BEGIN Passage to read

Execution Flow Inventory

The ExecutionFlowInventory.csv lists the relations between the different workload scopes, based on the function calls found. This inventory main purpose is to serve as the base for the entry points identification.

  • Caller: The full name of the scope where the call was found.

  • CallerType: The type of the scope where the call was found. This can be: Function, Class, or Module.

  • Invoked: The full name of the element that was called.

  • InvokedType: The type of the element. This can be: Function or Class.

  • FileId: The relative path of the file. (Starting from the input folder the user chose in the SMA tool)

  • CellId: The cell number where the call was found inside a notebook file, if applies.

  • Line: The line number where the call was found.

  • Column: The column number where the call was found.

  • ExecutionId: The execution id.

Checkpoints Inventory

The Checkpoints.csv lists the generated checkpoints for the user workload, these checkpoints are completely capable to be used in the Checkpoints Feature from the Snowflake Exentesion.

END Passage to read
BEGIN Stored rows

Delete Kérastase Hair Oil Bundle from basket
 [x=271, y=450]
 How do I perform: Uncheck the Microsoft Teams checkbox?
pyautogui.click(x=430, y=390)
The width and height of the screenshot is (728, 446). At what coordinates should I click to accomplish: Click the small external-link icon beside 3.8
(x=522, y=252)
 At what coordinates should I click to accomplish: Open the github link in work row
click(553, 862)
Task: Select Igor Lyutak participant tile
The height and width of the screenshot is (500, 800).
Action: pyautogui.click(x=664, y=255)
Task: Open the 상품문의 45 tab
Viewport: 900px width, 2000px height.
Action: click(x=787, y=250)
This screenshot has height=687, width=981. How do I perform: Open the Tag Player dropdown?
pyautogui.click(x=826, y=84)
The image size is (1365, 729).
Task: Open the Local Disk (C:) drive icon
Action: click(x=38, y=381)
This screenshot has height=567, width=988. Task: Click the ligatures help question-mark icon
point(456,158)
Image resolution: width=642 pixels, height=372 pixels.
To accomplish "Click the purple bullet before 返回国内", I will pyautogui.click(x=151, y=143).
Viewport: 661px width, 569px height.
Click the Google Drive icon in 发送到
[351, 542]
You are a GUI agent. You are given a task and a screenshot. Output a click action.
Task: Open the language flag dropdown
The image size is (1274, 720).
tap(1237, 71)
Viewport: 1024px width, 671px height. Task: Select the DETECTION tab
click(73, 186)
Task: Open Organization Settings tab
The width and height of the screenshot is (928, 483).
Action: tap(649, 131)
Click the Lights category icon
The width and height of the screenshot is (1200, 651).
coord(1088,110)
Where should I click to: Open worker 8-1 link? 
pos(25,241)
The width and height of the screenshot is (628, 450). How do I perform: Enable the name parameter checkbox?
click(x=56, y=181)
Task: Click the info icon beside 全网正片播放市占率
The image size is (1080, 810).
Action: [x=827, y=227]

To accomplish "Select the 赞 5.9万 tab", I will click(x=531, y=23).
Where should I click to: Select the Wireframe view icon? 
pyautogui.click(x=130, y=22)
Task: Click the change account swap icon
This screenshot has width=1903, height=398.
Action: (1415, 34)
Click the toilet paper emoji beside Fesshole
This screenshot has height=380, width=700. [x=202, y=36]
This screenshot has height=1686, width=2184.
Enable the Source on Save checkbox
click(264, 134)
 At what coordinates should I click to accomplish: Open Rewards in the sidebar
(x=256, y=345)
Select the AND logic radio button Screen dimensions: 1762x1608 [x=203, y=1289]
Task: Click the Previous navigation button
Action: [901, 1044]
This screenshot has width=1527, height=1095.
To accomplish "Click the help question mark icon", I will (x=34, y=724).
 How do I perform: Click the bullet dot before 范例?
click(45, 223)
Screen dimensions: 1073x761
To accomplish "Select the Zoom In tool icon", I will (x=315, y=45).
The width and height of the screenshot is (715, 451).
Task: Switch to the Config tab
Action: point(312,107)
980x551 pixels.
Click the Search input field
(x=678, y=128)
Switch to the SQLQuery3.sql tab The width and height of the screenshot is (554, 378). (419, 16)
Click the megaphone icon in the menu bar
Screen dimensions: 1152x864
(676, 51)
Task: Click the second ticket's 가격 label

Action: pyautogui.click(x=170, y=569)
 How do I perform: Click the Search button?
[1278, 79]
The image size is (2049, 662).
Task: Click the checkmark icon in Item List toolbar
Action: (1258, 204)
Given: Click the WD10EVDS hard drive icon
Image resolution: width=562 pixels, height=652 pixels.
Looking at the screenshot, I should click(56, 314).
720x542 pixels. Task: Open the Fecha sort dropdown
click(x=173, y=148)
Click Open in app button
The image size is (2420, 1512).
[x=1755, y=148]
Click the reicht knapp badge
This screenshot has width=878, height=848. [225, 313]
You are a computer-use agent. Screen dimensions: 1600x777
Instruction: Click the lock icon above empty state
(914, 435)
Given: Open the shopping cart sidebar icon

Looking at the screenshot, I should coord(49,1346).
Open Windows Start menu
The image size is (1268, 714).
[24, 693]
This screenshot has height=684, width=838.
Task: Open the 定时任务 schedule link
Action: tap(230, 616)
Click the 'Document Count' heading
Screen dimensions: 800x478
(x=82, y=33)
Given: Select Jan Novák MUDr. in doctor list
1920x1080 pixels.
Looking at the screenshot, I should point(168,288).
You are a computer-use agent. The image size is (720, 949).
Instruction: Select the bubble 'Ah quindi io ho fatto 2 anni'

END Stored rows

◆ Objectives:
- a) From the execution flow inventory description, retype the part that begins at the words "The ExecutionFlowInventory.csv lists" and ends after "entry points identification.".
- b) According to the execution flow inventory description, what is the main purpose of ExecutionFlowInventory.csv?

◆ Solution set:
- a)
The ExecutionFlowInventory.csv lists the relations between the different workload scopes, based on the function calls found. This inventory main purpose is to serve as the base for the entry points identification.

- b) It serves as the base for identifying entry points.